Data Protection Officer (DPO) Certification: EU regulation is needed

Over the last few months there has been a lively debate on the role of the Data Protection Officer and of those working in the field of privacy and data protection, as well as on whether they must be certified.

In Italy, in addition to some proprietary schemes concerning the DPO, such as the CEPAS/Bureau Veritas one, the Italian Standardisation Organization UNI -Ente nazionale italiano di unificazione is working in order to establish a technical standard UNI/UNINFO Non-regulated professional activities – Professional profiles related to Personal Data Processing and Protection – Requirements for knowledge, skills, competence” which defines profiles and skills of professionals working in the field of Personal Data Processing and Personal Data Protection.

In Spain, the Spanish Data Protection and Privacy Authority Agencia Española de Protección de Datos (AEPD) presented a certification scheme for Data Protection Officers, developed together with the Spanish National Standardisation Body ENAC.

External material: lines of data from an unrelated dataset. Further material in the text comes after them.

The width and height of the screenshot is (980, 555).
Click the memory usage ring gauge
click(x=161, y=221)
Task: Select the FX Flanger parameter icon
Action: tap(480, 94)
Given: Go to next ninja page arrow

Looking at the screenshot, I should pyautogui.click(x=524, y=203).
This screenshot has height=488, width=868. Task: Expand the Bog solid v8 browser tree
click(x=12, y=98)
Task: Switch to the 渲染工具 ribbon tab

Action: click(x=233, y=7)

Even if the participation in these schemes is and will be voluntary, they are seen as a point of reference providing the market with the minimum contents and information that a certification process shall have in order to be a guarantee of the professional qualifications and skills of the Data Protection Officers of the future.

Nevertheless, the DPO role should be seen at an EU-level and for this reason companies expect requirements and qualifications to be uniform in all the EU Members States without any different national schemes, this being at odds with the spirit of the reform.

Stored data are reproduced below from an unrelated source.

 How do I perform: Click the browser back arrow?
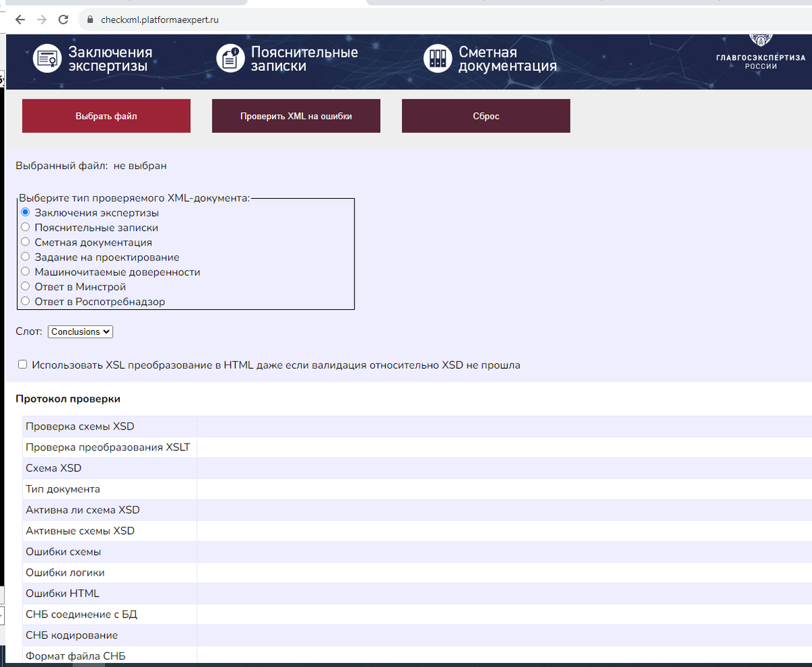point(20,20)
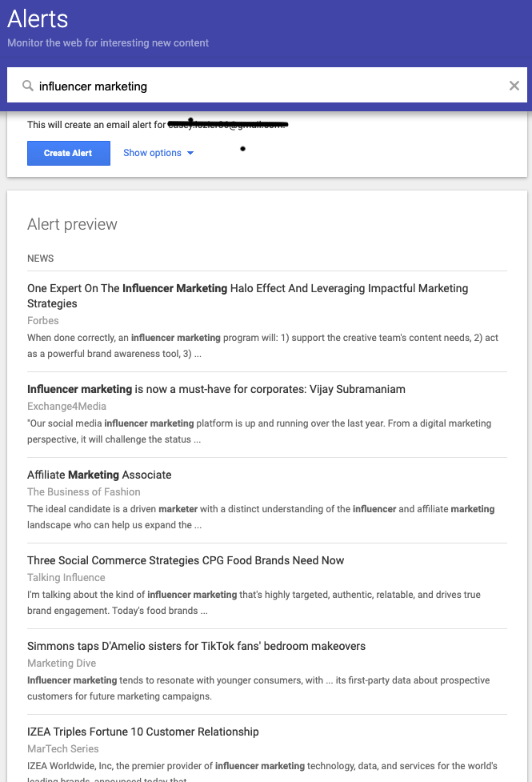Click the Talking Influence source name
The height and width of the screenshot is (782, 532).
pos(66,578)

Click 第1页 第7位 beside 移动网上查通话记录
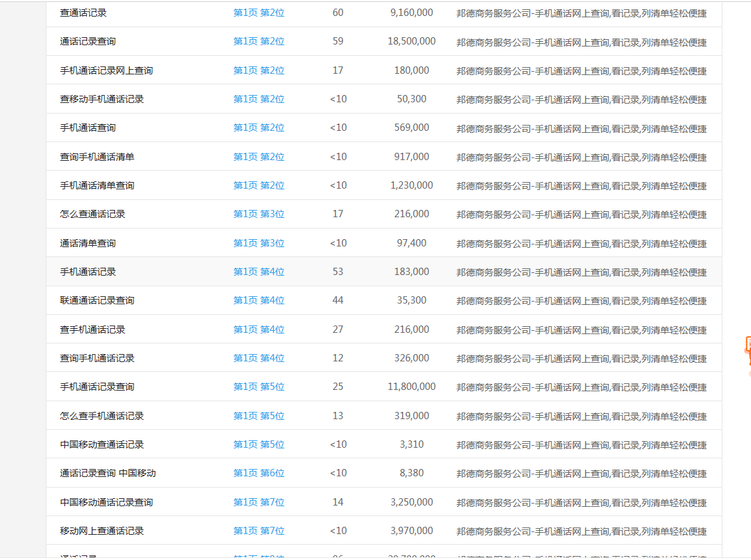click(x=258, y=531)
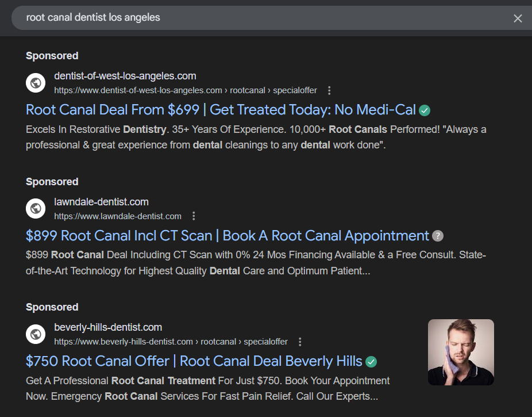This screenshot has height=417, width=532.
Task: Click globe favicon for lawndale-dentist.com
Action: [36, 208]
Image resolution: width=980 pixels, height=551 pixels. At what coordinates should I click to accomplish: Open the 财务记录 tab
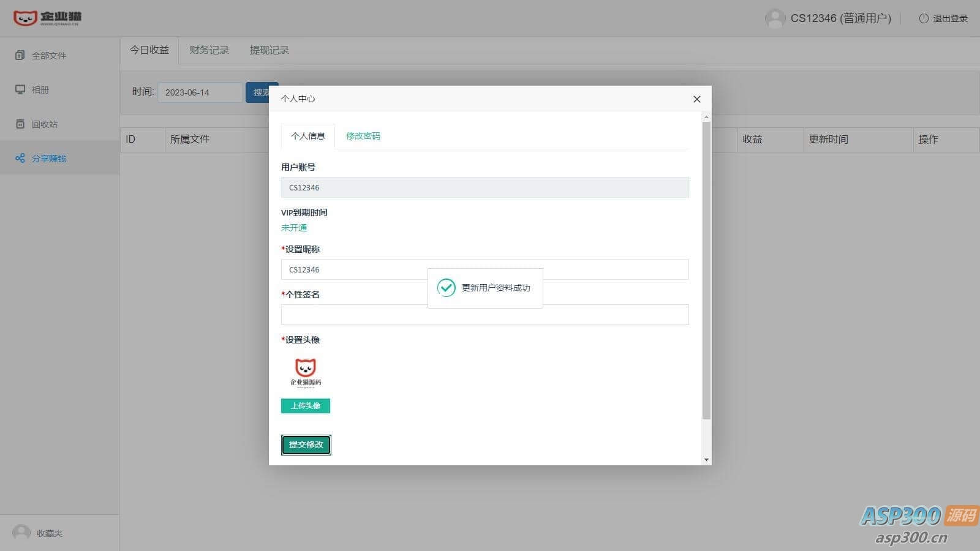coord(209,50)
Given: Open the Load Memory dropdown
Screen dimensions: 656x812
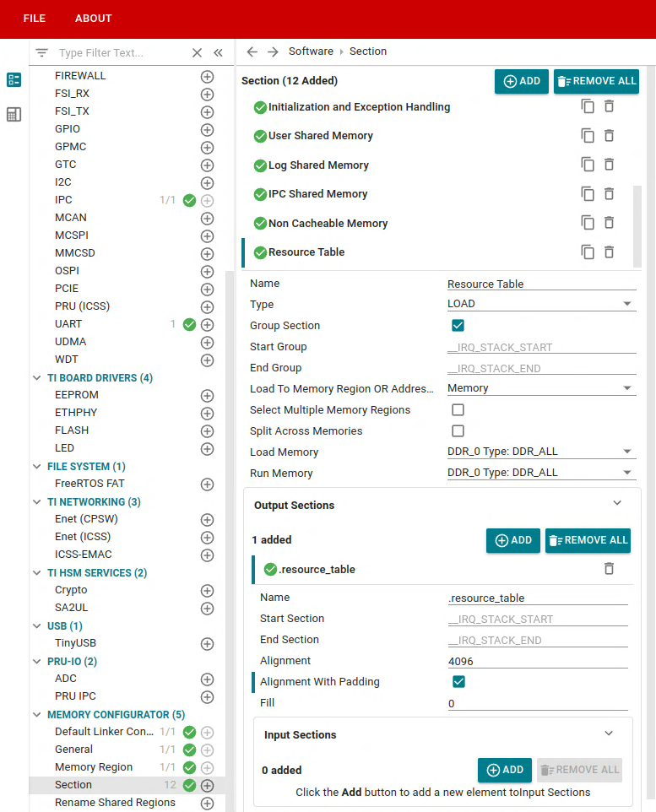Looking at the screenshot, I should coord(540,452).
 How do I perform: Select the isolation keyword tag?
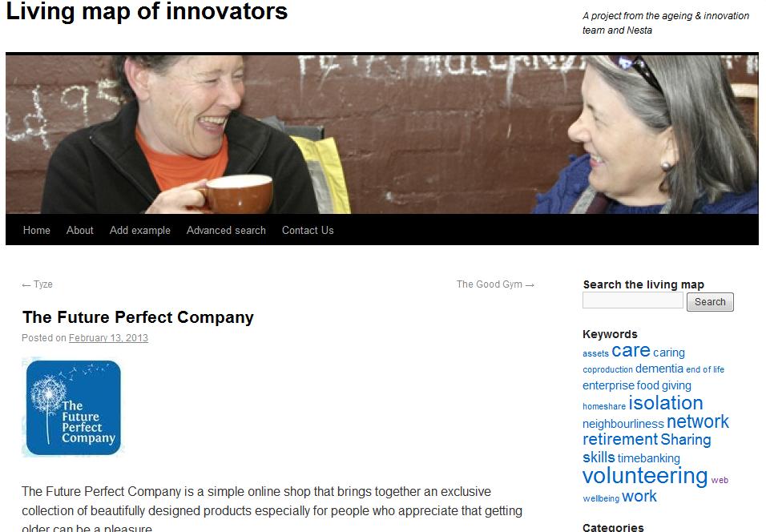click(x=665, y=403)
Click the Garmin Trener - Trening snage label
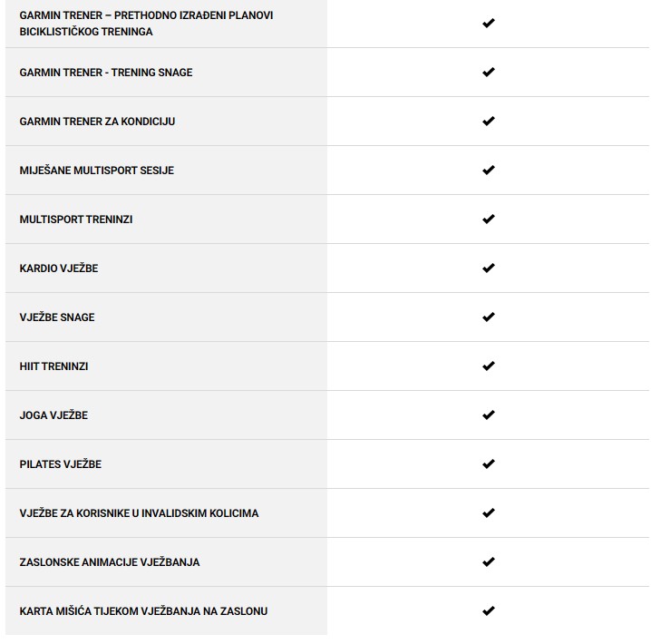The image size is (651, 644). point(106,73)
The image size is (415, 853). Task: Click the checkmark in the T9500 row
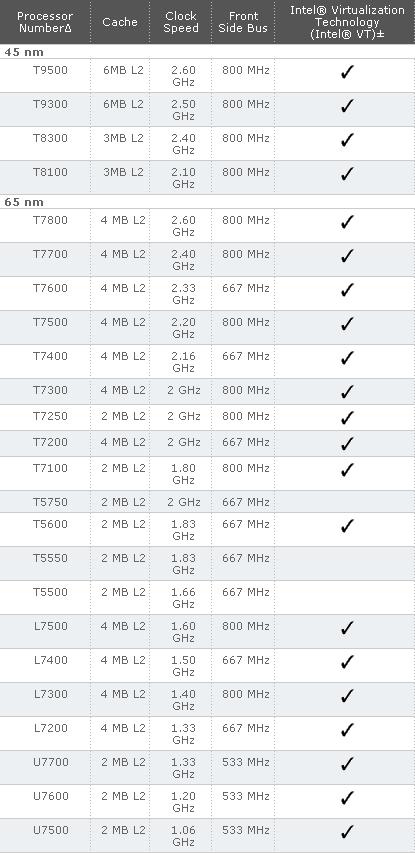[x=347, y=72]
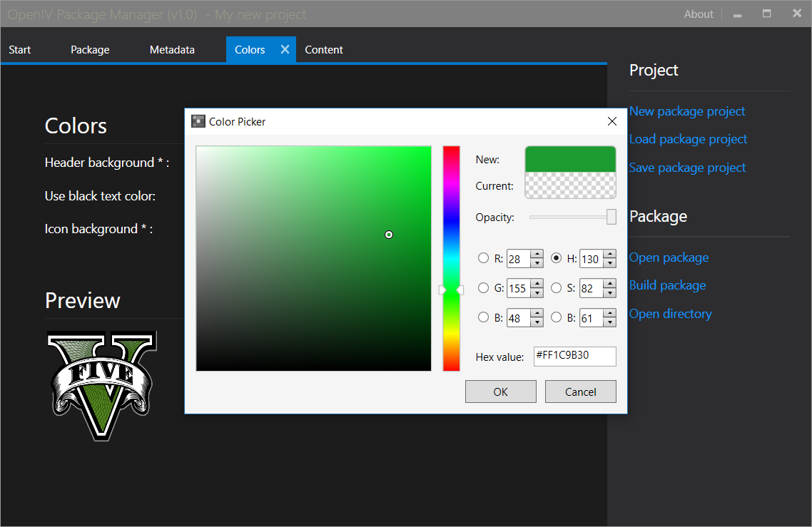
Task: Select the S saturation radio button
Action: coord(557,288)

As the WP29 (which will be called in the future European Data Protection Board EDPB) shall ensure a coherent application of the Privacy Regulation (EU) 2016/679, so we can hope that the European Committee for Standardisation in cooperation with the EDPB develops a standard EN on the Data Protection Officers.

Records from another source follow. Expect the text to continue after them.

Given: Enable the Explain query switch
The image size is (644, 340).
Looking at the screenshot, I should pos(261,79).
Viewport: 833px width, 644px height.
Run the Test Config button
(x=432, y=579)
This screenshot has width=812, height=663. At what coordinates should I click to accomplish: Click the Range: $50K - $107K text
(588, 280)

As a matter of fact, I remember that the standards EN have to be transposed by the CEN Member States and in Italy their abbreviation becomes UNI EN. The purpose of these rules is to standardise the technical regulations all over Europe, and the existence of national rules which are not consistent with these standards is therefore not allowed.

The formalisation of a standard EN would hence be an effective vehicle to standardise criteria, qualifications and skills of the Data Protection Officers and of those working with them in this field at European level: the same philosophy of the General Data Protection Regulation GDPR.